La constitution d’une collection

Habitué des salles de ventes de l’Hôtel Drouot, la constitution de la collection d’Alexis Rouart résulte surtout des relations qu’il entretient avec les marchands d’art parisiens du temps. Hector Brame ou Paul Durand-Ruel (1831‑1922) font partie de ses principaux fournisseurs. En 1883, Alexis Rouart achète à Durand-Ruel, pour 3 000 francs, ce qui devient la plus belle pièce de sa collection d’art occidental selon Haziot (2001, p. 30) : L’Atelier de la Modiste de Degas. Mais c’est au sein des magasins d’objets chinois et japonais qu’Alexis Rouart passe le plus clair de son temps et tisse ses liens d'amitié les plus importants. En parlant de la boutique d’Hayashi, Kœchlin se souvient qu’Alexis Rouart y « faisait un détour pour prendre le vent, quand il quittait ses ateliers métallurgiques » (Kœchlin R., 1930, p 19). Il est aussi l’un des plus fidèles clients et ami de Florine Langweil (1861‑1958). Kœchlin décrit les objets d’art chinois que « chaque jour presque il [Alexis] rapportait d’une visite à Mme Langweil » (Kœchlin R., 1930, p. 37).

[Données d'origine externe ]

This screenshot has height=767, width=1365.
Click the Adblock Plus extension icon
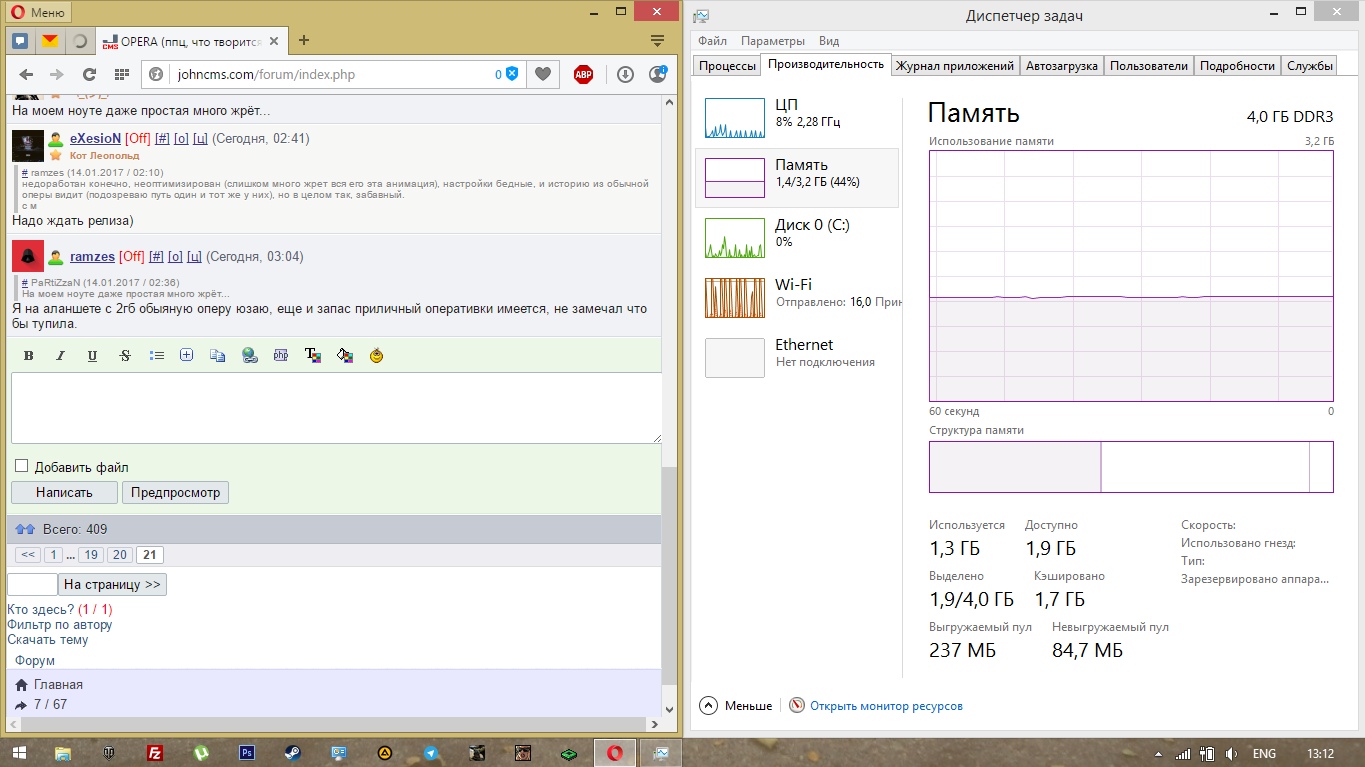pyautogui.click(x=583, y=74)
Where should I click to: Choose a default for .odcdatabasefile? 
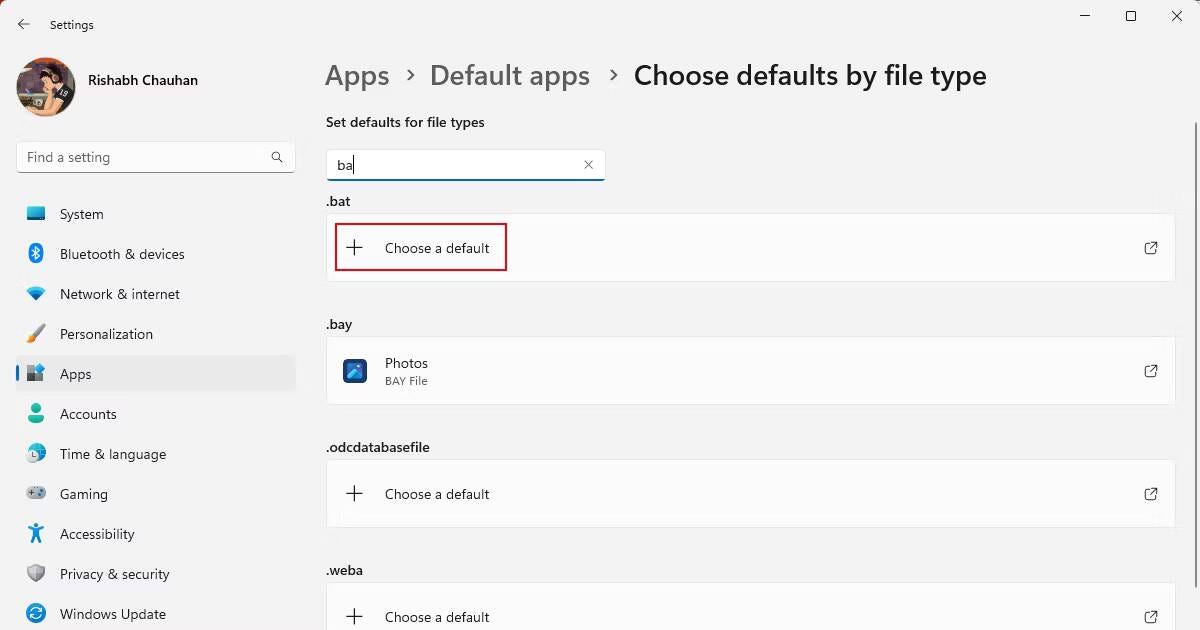[x=437, y=493]
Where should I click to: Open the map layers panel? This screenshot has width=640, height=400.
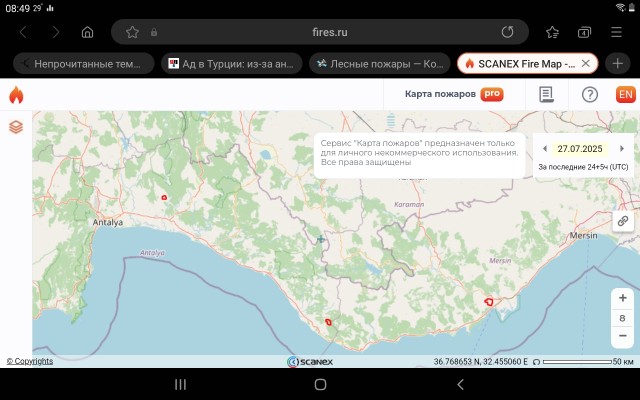[x=16, y=127]
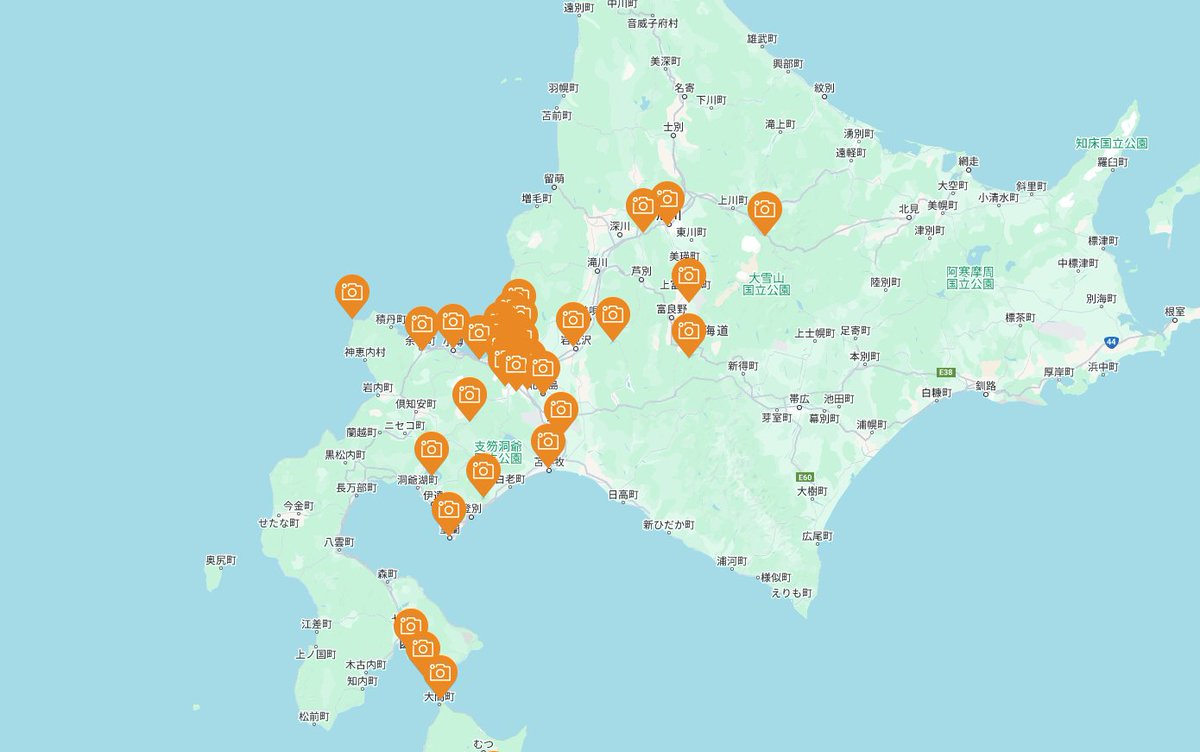Click the 釧路 city label
The width and height of the screenshot is (1200, 752).
pyautogui.click(x=985, y=385)
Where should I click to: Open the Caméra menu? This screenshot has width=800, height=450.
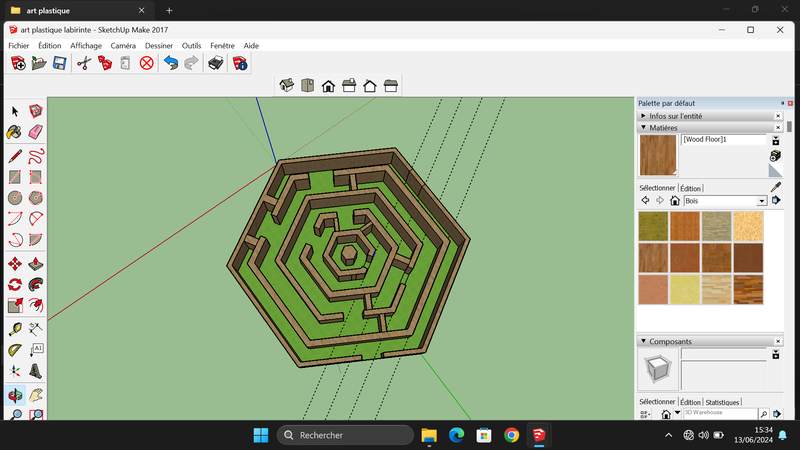click(123, 45)
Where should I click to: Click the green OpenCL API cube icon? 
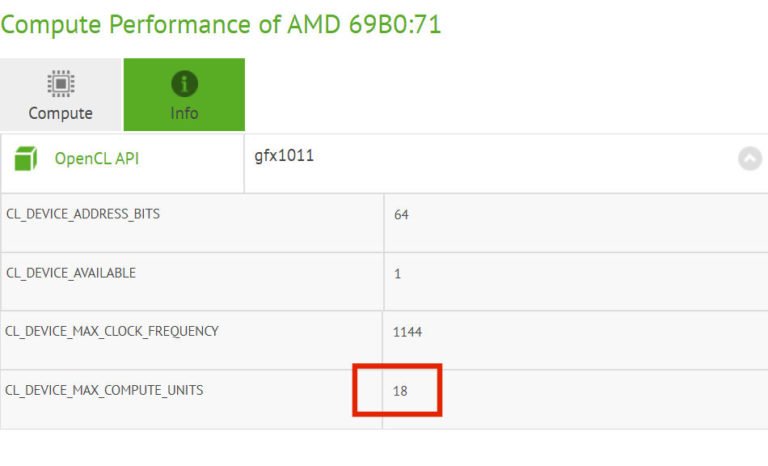click(x=26, y=158)
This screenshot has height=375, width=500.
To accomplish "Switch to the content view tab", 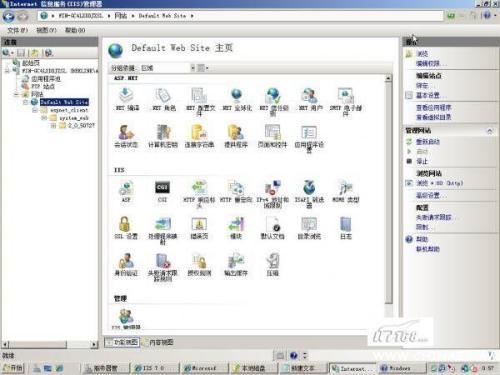I will (x=158, y=342).
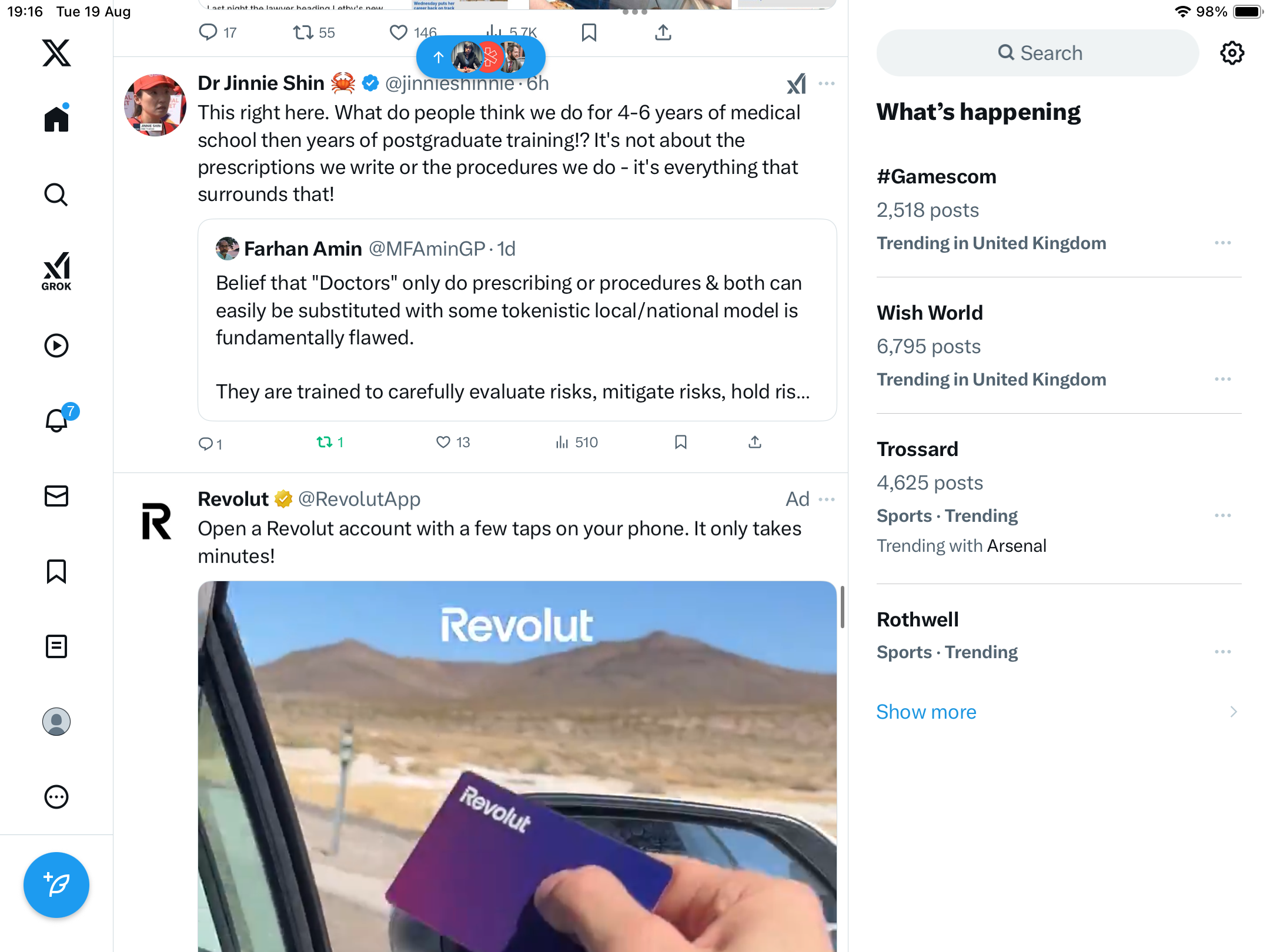Image resolution: width=1270 pixels, height=952 pixels.
Task: Open the Lists icon in sidebar
Action: point(56,646)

La collection et son rayonnement

Alexis Rouart est le « premier donateur » des estampes en feuilles du département des Estampes de la BNF (Lambert, 2009). En 1894, il donne sept de ses estampes japonaises au musée du Louvre (AN, 20 144 787/16) et inaugure alors, accompagné d’une série d’amateurs d’art japonais, les fonds des estampes japonaises de l’époque d’Edo du musée. Jusqu’aux années 1905, Alexis Rouart fait bénéficier ces institutions, ainsi que le musée des Arts Décoratifs ou le musée Guimet de ses dons. Sa deuxième femme, Augustine Pipaud, originaire de la Creuse, le mène jusqu’au musée d’art et d’archéologie de Guéret. Il en devient un des principaux bienfaiteurs et, entre 1892 et le début des années 1900, se sépare de plus d’une centaine de pièces de sa collection au profit du musée. Les estampes, poteries et gardes de sabres japonais, les statuettes de la Chine et du Japon de sa collection introduisent l’art asiatique au sein du musée de Guéret. Notons l’importante collection de bols chawan donnés au musée par Alexis Rouart, à l’origine utilisés pour la préparation, le service et la dégustation du thé lors des cérémonies japonaises du thé. Certains d’entre eux ont été réalisés au XVIIe siècle par le potier Ninsei Nonomura comme celui représentant une langouste (inv. B 076), motif rependu de l’art japonais et symbole de longévité. Nous pouvons également citer un très beau petit autel domestique japonais en bois laqué et doré, dans lequel se trouve la statuette du dieu Atago-Gongen (inv. 2010.0.25), ou encore un brûle-parfum en bronze en forme de Qilin, trèscertainement venu de Chine (inv. B 231).